Most Americans in a new poll support stricter gun regulations, with even a majority of National Rifle Association in the survey backing stiffer background checks.
Sixty-nine percent of NRA members expressed support for comprehensive background checks. A proposal to implement universal background checks would apply to all gun sales, rather than just purchases made at licensed retailers, according to the Giffords Law Center, a gun control advocacy group.
Support for such a measure increases to 78 percent among gun owners who don’t belong to the NRA and to 89 percent for respondents who don’t own a firearm. The poll of 803 American adults was conducted by Monmouth University from March 2-5, weeks after a high school shooting in Parkland, Florida.
Comprehensive background checks are considerably more popular among gun owners than is a national firearms registry, a policy proposal often raised after mass shootings. Among those who don’t own guns, 79 percent support a firearms-purchase database, but only half of gun owners back such a proposal. The level of support drops to 31 percent among NRA members.
Although opinion polls indicate support for some gun control regulations, there’s been little movement at the federal level to pass new laws. Senate Majority Leader Mitch McConnell, Republican of Kentucky, has not proposed a timeline for consideration of firearms regulation; last week, Congress turned its attention to an unrelated banking measure.
Many of the changes to firearms policy are instead coming from the retail sector. Walmart Inc., Dick’s Sporting Goods Inc., Kroger Co. and L.L. Bean Inc. have all said they would stop selling firearms to 18- to 20-year-olds in the wake of the Florida shooting last month, in which a 19-year-old gunman was charged with killing 17 people. Orvis Co., an outdoor goods retailer, said it would sell firearms only to those under the age of 21 if they have completed a education and safety course. Dick’s also halted the sale of assault-style rifles.
Support for gun control measures is divided along party lines, but background checks drew broad support. The policy has the approval of 91 percent of Democrats, 83 percent of independents and 72 percent of Republicans. The partisan split over a firearms ownership database is more pronounced: Some 84 percent of Democrats favor such a measure, while only 45 percent of Republicans do.

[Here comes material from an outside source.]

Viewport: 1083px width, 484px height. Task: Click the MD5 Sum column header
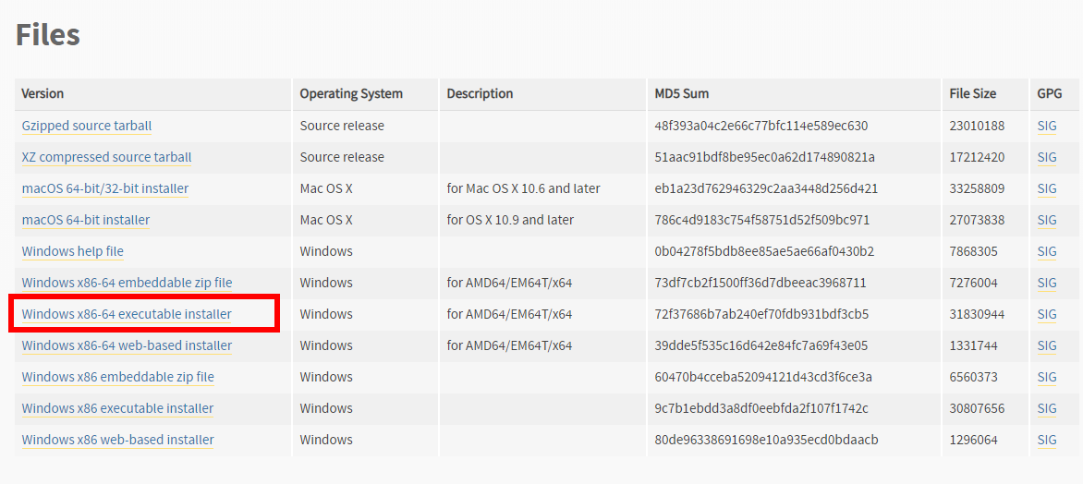[681, 93]
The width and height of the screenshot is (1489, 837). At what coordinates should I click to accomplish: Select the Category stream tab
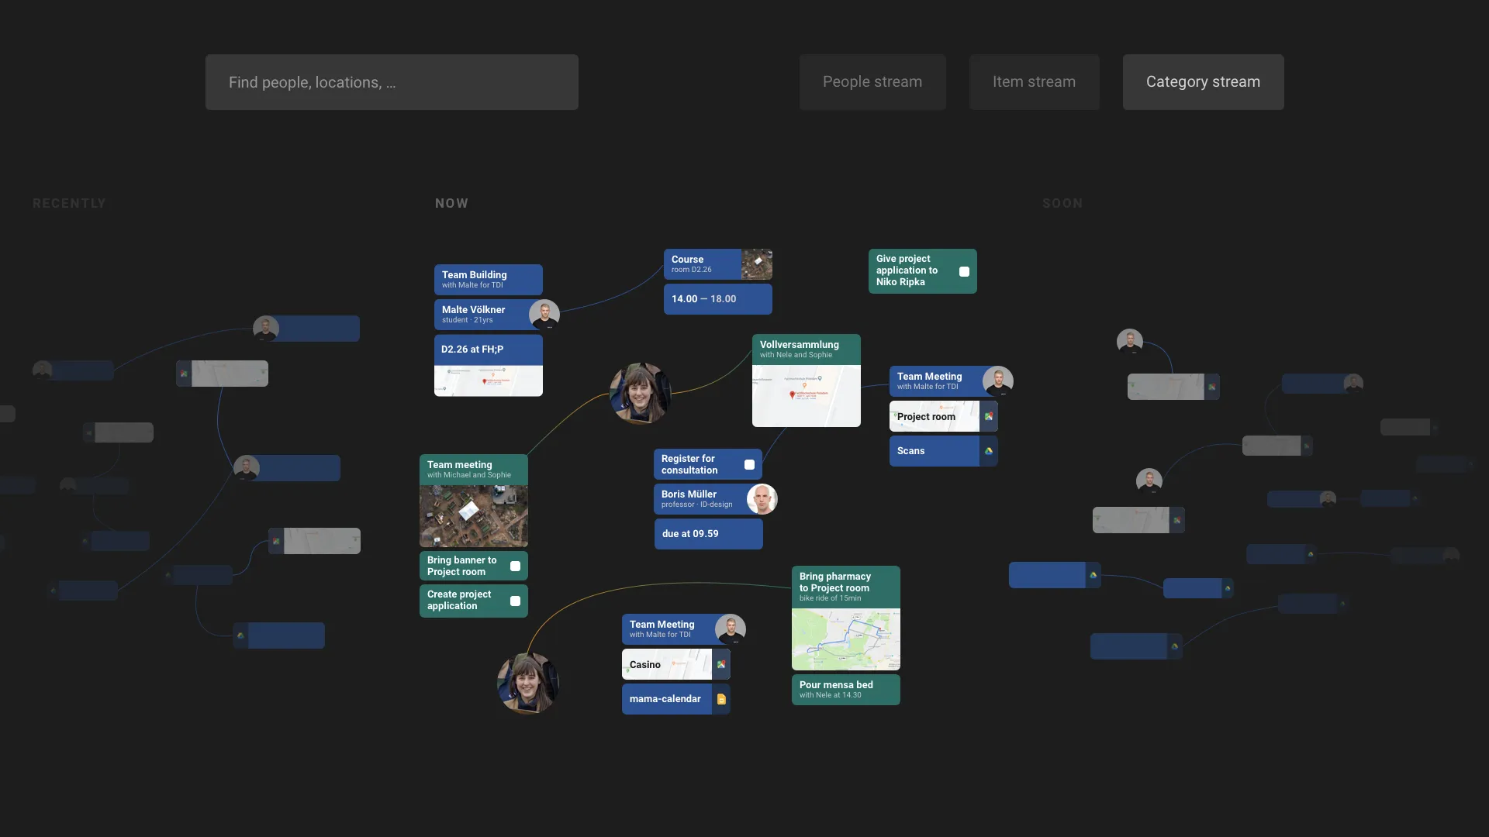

NRA members, in particular, strongly opposed such a registry. Among members of the group, 79 percent expressed concern that a regulation such as increased background checks or a firearms purchase registry could be used to track the activities of Americans.
“There is still a stark political divide driven by special interests who represent about one-third of gun owners,” Patrick Murray, director of the independent Monmouth University Polling Institute, said in a statement. “The NRA’s influence in Washington may still be powerful enough to maintain the status quo on national gun policy.”